The big driver: expected earnings
A share is worth a claim on what the company will earn for years to come. So anything that changes the outlook for those earnings moves the price — a new product, a bigger market, rising costs, a recession. When investors expect more future profit, they pay more today; when they expect less, the price falls.
Earnings reports
A few times a year, companies report their actual results. These earnings reports are big moments — but here’s the twist that confuses beginners:
Prices move on results relative to expectations, not the raw numbers.
A company can post record profits and still fall, if the market expected even better. The good news was already “priced in” — baked into the price before the report. What moves the stock is the surprise: the gap between what happened and what was expected.
News, sentiment, and the mood
Beyond earnings, prices react to:
- News — product launches, lawsuits, a new CEO, regulation.
- The wider economy — interest rates, inflation, recession fears lift or sink whole markets at once.

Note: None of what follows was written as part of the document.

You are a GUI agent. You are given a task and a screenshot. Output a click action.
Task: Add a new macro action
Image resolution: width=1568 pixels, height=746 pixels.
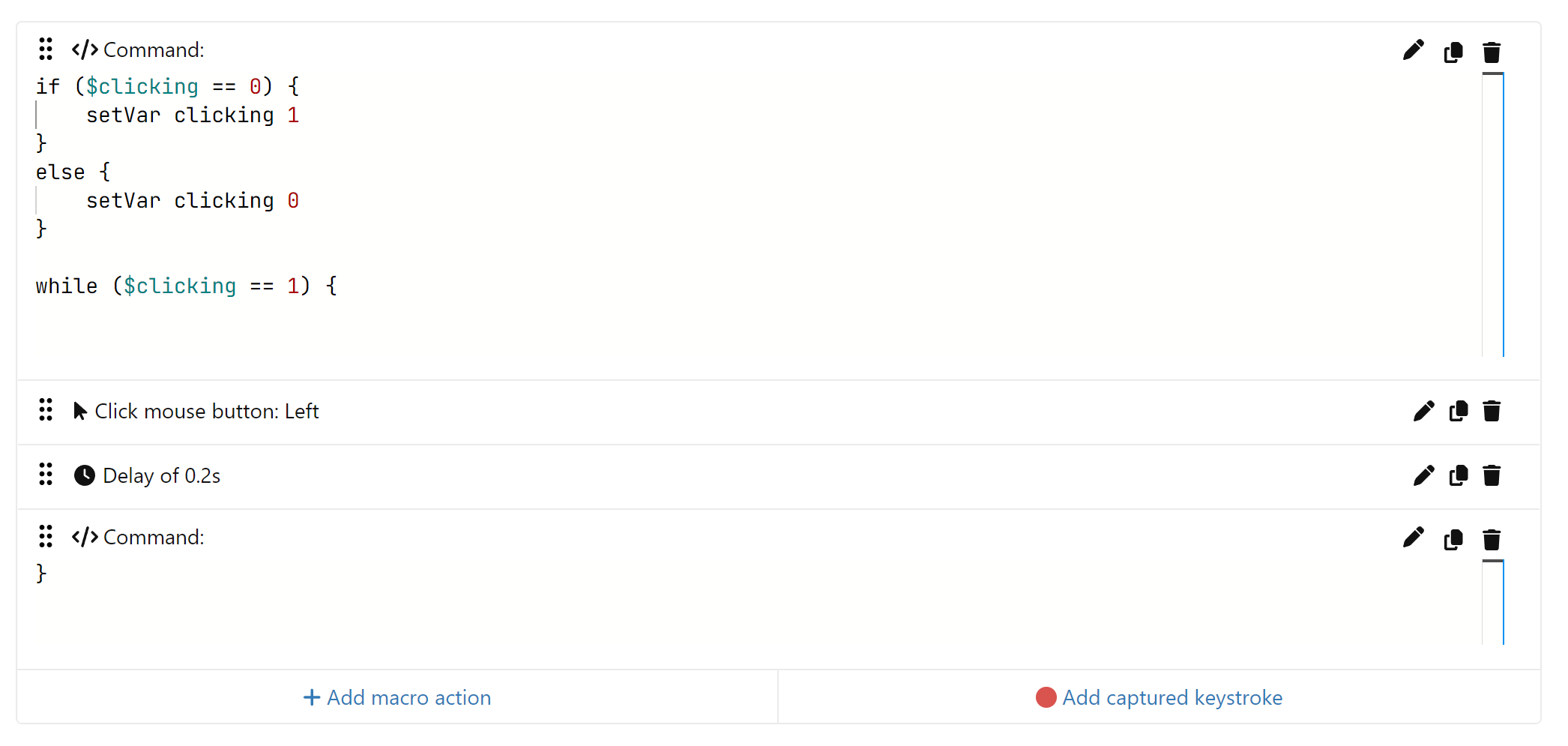tap(397, 697)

- Sentiment — plain optimism and fear. In the short term, mood can push prices far from what the fundamentals justify.
Fundamentals vs mood
It helps to separate two forces. Fundamentals are the real business — its earnings, growth, and health. Mood is how investors feel about it right now. Over years, fundamentals tend to win and price tracks the business. Over days and weeks, mood can dominate and prices swing for no solid reason.
The takeaway
A stock’s price is the market’s running estimate of future profits. It moves on news and earnings — but specifically on the surprise versus expectations, which is why good news can still sink a stock. Short term, sentiment rules; long term, the underlying business does.